Hâlâ üzerine bir gömlek geçirmeden kahvesini içmekte olan Maheu, karısına, mühendisin payandalama meselesi yüzünden nasıl öfkelendiğini anlattı. Artık yatışmış, sakinleşmişti, bu konularda oldukça sağlıklı düşünebilen Maheude'ün akılcı öğütlerini kafasını sallayarak onaylıyordu. Maheude, her zaman olduğu gibi şirketle zıtlaşmanın kimseye yarar sağlamayacağını tekrarlıyordu. Sonra kocasına Madam Hennebeau'nun evlerini ziyaret ettiğini anlattı. Bir şey söylememekle birlikte ikisi de bununla gururlanıyordu.

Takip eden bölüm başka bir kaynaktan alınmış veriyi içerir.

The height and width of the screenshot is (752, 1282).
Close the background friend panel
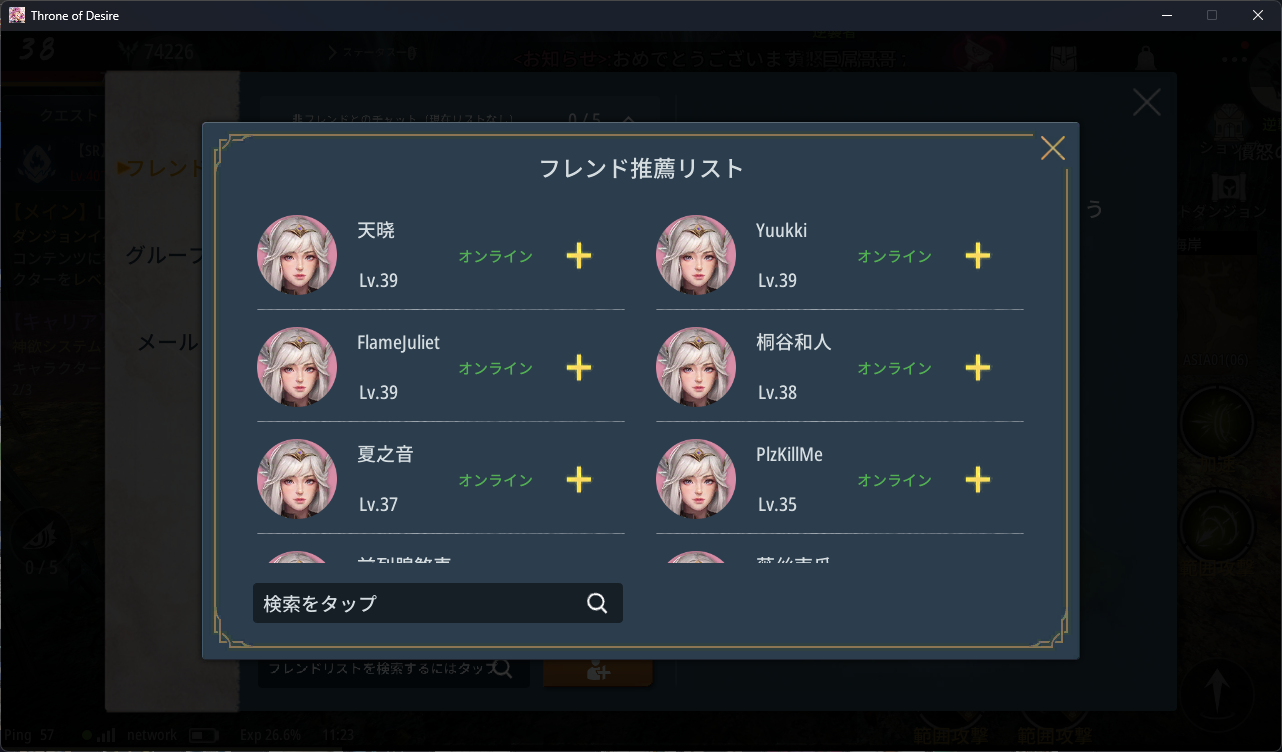(x=1146, y=102)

"Aşağı inebilir miyim?" diye sordu Catherine merdivenin üst başından.
"Evet evet, baban kurumaya uğraşıyor."
Genç kızın üzerinde, pazar günleri giydiği, kat yerleri aşınmış ve rengi solmuş, kaba mavi poplinden eski bir elbise vardı. Siyah tülden sade bir başlık takmıştı.
"Demek giyindin... Nereye gidiyorsun?"
"Başlığıma kurdele almak için Montsou'ya gidiyorum... Eskisini çıkardım, çok kirlenmişti."
"Paran var o zaman?"
"Hayır, Mouquette on metelik vereceğini söyledi."

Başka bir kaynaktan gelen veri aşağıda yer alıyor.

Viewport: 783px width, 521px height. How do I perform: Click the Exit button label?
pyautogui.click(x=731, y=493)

Anne gitmesine izin verdi. Ama kapıdan çıkmak üzereyken arkasından seslendi.
"Dinle, kurdeleni sakın Maigrat'dan alma... hem sana kazık atar, hem de paramız var zanneder."
"Hava karardığında sokaklarda fazla sürtmeden eve dön," diye ekledi ensesini ve koltukaltlarını daha çabuk kurutmak için ateşin önüne çömelmiş olan baba.
Maheu öğleden sonra bahçede çalıştı. Bahçeye daha önce patates, fasulye ve bezelye ekmişti; şimdi bir gün önceden beri karıkta bekleyen lahana ve marul fidelerini dikiyordu. Bahçenin bu köşesi ailenin sebze ihtiyacını karşılasa da, yeterince patates elde edilmiyordu. Maheu ekip biçme işinden iyi anlıyor, hatta komşular tarafından gösteriş olarak nitelendirilen enginarı bile yetiştiriyordu. Fidelerin sırıklarını hazırlarken, Levaque da kendi bahçesine çıkıp piposunu tüttürmeye başladı, bir yandan da Bouteloup'un sabah ekmiş olduğu göbek marullara bakıyordu; kiracısı toprakla uğraşmayı sevmese, bahçede sadece ısırganotları bitecekti. Çitin üzerinden sohbet etmeye başladılar. Karısını dövdüğü için rahatlayıp coşan Levaque, boşa bir çabayla Maheu'yü Rasseneur'ün meyhanesine götürmeye çalışıyordu. Yoksa bir bardak bira onu korkutuyor muydu? Bir çomak partisi çevirirler, arkadaşlarla biraz dolandıktan sonra da akşam yemeği için eve dönerlerdi. Maden çıkışlarında hayatları böyle geçiyordu zaten. Bunda bir kötülük yoktu, ama Maheu ayak diremekteydi: Marulları ekmezse ertesi güne solacaklarını söylüyordu. Aslında karısının yüz metelikten artırdığı paranın tek kuruşuna bile dokunmak istemediğinden işi yokuşa sürüyordu.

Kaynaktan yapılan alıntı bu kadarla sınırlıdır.